1 files changed, 97 insertions, 39 deletions
diff --git a/fs/btrfs/file.c b/fs/btrfs/file.c
index 1fd827b99c1b..66c822182ecc 100644
--- a/fs/btrfs/file.c
+++ b/fs/btrfs/file.c
@@ -1848,7 +1848,6 @@ static ssize_t check_direct_IO(struct btrfs_fs_info *fs_info,
 
 static ssize_t btrfs_direct_write(struct kiocb *iocb, struct iov_iter *from)
 {
-	const bool is_sync_write = (iocb->ki_flags & IOCB_DSYNC);
 	struct file *file = iocb->ki_filp;
 	struct inode *inode = file_inode(file);
 	struct btrfs_fs_info *fs_info = btrfs_sb(inode->i_sb);
@@ -1902,15 +1901,6 @@ relock:
 	}
 
 	/*
-	 * We remove IOCB_DSYNC so that we don't deadlock when iomap_dio_rw()

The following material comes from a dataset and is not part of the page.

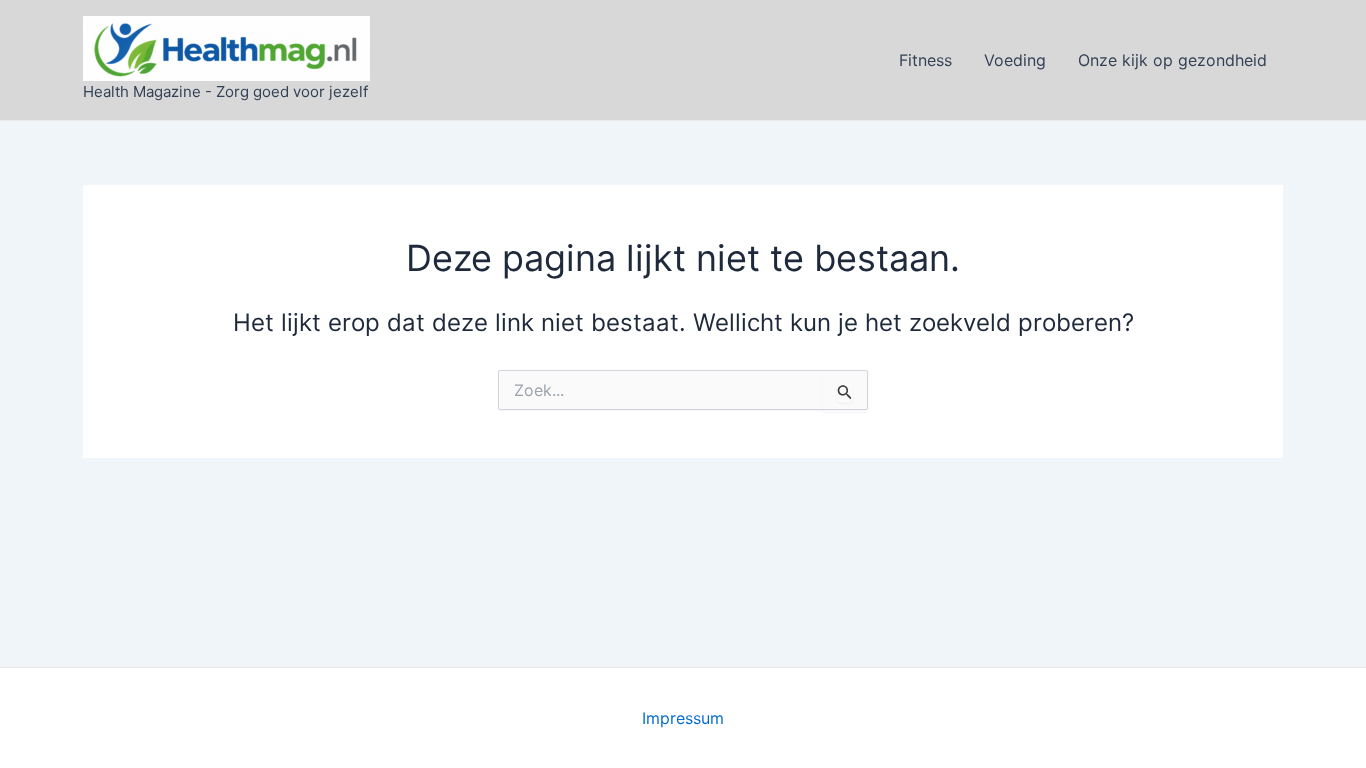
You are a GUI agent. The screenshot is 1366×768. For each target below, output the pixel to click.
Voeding (1015, 60)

-	 * calls generic_write_sync() (through iomap_dio_complete()), because
-	 * that results in calling fsync (btrfs_sync_file()) which will try to
-	 * lock the inode in exclusive/write mode.
-	 */
-	if (is_sync_write)
-		iocb->ki_flags &= ~IOCB_DSYNC;
-
-	/*
 	 * The iov_iter can be mapped to the same file range we are writing to.
 	 * If that's the case, then we will deadlock in the iomap code, because
 	 * it first calls our callback btrfs_dio_iomap_begin(), which will create
@@ -1965,17 +1955,24 @@ again:
 	btrfs_inode_unlock(inode, ilock_flags);
 
 	/*
-	 * Add back IOCB_DSYNC. Our caller, btrfs_file_write_iter(), will do
-	 * the fsync (call generic_write_sync()).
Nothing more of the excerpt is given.